** Data records **
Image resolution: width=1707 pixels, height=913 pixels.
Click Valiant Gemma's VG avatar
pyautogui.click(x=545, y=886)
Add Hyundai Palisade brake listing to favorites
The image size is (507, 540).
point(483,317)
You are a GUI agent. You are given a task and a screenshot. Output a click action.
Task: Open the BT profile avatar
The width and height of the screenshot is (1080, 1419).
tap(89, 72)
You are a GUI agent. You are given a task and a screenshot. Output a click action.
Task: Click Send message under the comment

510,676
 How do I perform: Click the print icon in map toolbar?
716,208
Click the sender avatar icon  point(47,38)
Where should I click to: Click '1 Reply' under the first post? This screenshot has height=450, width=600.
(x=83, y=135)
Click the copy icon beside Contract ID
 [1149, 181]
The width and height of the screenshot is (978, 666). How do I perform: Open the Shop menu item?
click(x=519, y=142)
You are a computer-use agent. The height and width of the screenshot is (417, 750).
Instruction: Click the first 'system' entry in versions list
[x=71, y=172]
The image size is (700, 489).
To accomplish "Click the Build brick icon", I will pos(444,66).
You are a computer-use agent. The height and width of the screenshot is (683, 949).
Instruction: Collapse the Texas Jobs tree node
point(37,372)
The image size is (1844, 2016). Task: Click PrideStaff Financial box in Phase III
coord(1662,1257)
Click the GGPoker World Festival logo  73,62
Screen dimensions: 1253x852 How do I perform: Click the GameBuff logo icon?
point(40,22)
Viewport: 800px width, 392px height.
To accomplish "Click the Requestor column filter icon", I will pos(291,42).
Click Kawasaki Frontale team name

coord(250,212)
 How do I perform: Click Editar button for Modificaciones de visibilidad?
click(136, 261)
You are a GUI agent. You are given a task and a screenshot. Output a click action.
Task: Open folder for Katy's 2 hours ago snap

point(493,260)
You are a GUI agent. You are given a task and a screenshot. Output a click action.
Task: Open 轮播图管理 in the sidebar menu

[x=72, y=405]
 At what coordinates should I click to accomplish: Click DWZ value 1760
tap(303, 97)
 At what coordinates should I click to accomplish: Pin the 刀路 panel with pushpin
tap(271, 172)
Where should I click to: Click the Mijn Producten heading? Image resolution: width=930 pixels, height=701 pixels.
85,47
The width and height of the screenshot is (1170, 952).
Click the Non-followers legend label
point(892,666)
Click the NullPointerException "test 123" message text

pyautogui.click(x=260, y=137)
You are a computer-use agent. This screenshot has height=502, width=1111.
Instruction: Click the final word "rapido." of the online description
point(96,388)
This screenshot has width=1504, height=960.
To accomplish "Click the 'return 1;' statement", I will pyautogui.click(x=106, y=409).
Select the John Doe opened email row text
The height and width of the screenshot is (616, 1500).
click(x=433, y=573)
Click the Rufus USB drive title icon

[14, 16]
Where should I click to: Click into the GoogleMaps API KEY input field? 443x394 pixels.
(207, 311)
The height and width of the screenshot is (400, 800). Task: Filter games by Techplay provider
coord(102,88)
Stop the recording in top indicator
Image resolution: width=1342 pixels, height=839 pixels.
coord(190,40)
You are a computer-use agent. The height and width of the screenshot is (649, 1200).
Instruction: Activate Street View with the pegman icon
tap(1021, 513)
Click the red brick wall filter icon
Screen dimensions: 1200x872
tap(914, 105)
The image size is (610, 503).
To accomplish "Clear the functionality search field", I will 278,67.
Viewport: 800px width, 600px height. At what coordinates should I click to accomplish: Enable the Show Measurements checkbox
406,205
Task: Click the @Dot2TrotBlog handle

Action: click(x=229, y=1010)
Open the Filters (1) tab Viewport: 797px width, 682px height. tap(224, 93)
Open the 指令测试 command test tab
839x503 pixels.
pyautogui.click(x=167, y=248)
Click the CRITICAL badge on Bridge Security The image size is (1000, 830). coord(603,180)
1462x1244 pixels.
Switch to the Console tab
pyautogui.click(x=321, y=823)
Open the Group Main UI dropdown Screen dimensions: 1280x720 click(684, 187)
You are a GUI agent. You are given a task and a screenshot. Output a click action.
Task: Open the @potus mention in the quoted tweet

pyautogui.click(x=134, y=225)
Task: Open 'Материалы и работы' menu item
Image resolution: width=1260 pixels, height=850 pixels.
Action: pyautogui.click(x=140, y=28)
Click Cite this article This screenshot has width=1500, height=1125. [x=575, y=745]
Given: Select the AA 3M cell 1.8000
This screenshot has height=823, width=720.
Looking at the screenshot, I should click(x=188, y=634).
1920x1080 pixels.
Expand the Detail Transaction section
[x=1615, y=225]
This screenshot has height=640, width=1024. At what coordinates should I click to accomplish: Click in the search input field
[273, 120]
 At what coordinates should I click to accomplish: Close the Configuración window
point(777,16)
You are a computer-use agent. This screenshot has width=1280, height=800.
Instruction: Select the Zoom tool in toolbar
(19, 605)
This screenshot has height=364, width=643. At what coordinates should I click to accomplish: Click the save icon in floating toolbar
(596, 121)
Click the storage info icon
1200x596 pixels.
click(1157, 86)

** Task goal **
Look through the entries and copy every line in which the string "computer" appears.

** Answer space **
You are a computer-use agent. The height and width of the screenshot is (417, 750).
You are a computer-use agent. The height and width of the screenshot is (683, 949).
You are a computer-use agent. This screenshot has height=502, width=1111.
You are a computer-use agent. The height and width of the screenshot is (649, 1200).
You are a computer-use agent. This screenshot has width=1280, height=800.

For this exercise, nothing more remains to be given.